Penyalinan verbatim dengan penggantian sudut pandang “aku”
menjadi “Tami”. Struktur narasi dan diksi sangat identik.
Penyebutan Kelas L-I-M-A
HIPSL: “Ia masih kelas lima. Kelas L-I-M-A.”
Darah: “Aku masih kelas lima. Kelas L-I-M-A.”
Gaya penekanan yang khas ini ditiru mentah-mentah. Ini
merupakan bagian ikonik dari narasi Intan.
HIPSL: “...jangan duduk dengan kaki terbentang, sebab yang
ada di antara pahamu adalah harta karun.”
Darah: “Dan jangan duduk dengan kaki terbentang sebab yang
ada di antara pahamu adalah harta karun.”
Kalimat dan konteks tentang “harta karun di antara paha”
juga ditemukan dalam Darah, menunjukkan pencurian ide naratif dan simbolik
secara penuh.
Analisis Keseluruhan
Cerpen HIPL bukan karya orisinal, melainkan Plagiarisme
Kombinatif, menggabungkan dua cerpen berbeda (dengan teknik
copy-modify-paste), mengubah nama karakter dan latar, namun mempertahankan: struktur
narasi, simbol kunci (boneka porselen, kucing, kopi), diksi puitis (endapan
gelap, L-I-M-A, harta karun), alur emosional dan metafora utama.
Perpindahan Sudut Pandang dari Aku ke Tami
tidak menghapus jejak penjiplakan. Bahkan beberapa bagian tentang pelecehan
seksual dan trauma masa kecil dicomot langsung dari cerpen Darah.
Penulis bahkan menyisipkan struktur flashback seperti
dalam cerpen Darah untuk menghidupkan trauma masa lalu, dengan
latar, urutan peristiwa, dan emosinya yang sangat identik.

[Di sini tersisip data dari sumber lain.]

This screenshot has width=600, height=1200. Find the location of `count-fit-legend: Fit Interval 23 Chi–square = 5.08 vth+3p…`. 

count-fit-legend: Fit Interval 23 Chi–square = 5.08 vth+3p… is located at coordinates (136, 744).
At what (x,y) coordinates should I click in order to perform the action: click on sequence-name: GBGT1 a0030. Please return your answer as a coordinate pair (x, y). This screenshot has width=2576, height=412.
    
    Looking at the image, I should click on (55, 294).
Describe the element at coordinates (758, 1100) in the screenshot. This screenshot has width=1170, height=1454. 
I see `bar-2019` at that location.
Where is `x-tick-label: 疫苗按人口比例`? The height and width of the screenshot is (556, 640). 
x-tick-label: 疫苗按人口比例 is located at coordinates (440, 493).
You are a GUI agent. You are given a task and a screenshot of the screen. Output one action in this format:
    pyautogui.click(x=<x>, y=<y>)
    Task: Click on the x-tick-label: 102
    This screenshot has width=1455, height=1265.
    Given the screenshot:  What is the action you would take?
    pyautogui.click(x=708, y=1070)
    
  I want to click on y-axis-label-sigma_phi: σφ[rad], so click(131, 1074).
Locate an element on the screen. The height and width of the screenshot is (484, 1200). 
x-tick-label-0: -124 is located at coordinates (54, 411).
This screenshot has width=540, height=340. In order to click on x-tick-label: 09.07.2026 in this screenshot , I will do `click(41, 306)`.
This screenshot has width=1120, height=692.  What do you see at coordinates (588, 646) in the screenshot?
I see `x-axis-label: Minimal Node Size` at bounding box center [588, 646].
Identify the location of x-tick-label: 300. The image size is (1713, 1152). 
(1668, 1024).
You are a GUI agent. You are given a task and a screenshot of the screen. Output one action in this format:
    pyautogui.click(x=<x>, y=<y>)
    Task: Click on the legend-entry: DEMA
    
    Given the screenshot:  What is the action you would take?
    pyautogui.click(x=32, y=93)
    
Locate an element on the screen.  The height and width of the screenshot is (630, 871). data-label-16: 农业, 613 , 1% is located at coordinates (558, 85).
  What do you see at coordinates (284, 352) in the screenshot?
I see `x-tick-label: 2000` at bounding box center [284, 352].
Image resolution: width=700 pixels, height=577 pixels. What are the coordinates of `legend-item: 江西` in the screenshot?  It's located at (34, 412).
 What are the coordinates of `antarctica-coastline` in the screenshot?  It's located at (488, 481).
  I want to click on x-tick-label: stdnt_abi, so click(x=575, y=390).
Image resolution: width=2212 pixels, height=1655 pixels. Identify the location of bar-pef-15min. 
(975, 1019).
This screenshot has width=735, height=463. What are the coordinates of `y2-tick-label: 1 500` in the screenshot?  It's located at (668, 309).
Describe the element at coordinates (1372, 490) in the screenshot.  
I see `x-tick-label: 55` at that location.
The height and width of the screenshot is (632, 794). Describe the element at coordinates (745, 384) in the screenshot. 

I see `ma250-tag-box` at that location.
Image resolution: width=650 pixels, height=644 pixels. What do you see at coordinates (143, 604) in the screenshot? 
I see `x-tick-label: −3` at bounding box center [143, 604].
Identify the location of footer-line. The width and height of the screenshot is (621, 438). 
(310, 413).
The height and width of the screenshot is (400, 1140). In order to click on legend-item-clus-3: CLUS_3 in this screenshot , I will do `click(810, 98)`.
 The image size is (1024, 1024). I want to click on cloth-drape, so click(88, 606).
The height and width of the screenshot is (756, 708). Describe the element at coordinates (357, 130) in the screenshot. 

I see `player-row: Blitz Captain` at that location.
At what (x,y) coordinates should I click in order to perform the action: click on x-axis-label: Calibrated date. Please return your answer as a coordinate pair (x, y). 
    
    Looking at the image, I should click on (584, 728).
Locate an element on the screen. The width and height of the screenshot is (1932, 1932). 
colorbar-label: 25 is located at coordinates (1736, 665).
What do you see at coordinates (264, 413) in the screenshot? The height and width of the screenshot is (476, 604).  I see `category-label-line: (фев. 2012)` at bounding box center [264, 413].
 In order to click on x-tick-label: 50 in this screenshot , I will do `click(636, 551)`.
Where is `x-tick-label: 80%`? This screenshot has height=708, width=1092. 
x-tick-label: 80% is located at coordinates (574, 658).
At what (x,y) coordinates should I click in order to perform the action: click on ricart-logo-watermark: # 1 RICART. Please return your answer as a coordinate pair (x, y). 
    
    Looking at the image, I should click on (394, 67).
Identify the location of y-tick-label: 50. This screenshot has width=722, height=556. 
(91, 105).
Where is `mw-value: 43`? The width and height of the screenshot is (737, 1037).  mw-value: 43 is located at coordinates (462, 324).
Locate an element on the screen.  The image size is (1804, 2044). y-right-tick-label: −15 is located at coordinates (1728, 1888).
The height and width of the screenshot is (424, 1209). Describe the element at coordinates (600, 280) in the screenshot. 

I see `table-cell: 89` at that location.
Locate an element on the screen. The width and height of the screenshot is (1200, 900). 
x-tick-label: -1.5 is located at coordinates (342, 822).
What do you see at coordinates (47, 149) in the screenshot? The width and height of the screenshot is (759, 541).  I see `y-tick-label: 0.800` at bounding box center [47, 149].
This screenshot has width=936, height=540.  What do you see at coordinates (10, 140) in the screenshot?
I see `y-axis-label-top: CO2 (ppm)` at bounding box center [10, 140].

Kesimpulan dan Rekomendasi
Hari Itu Pulang Sekali Lagi adalah hasil plagiarisme
eksplisit terhadap dua cerpen Intan Paramaditha, Sejak Porselen Berpipi
Merah Itu Pecah dan Darah.
Penulis HIPL telah melanggar etika kepenulisan dan layak
dikenai:
· Diskualifikasi
dari kompetisi.
· Blacklist
dari penerbitan atau lomba kepenulisan lanjutan.
· Permintaan
maaf publik jika naskah telah disebarluaskan.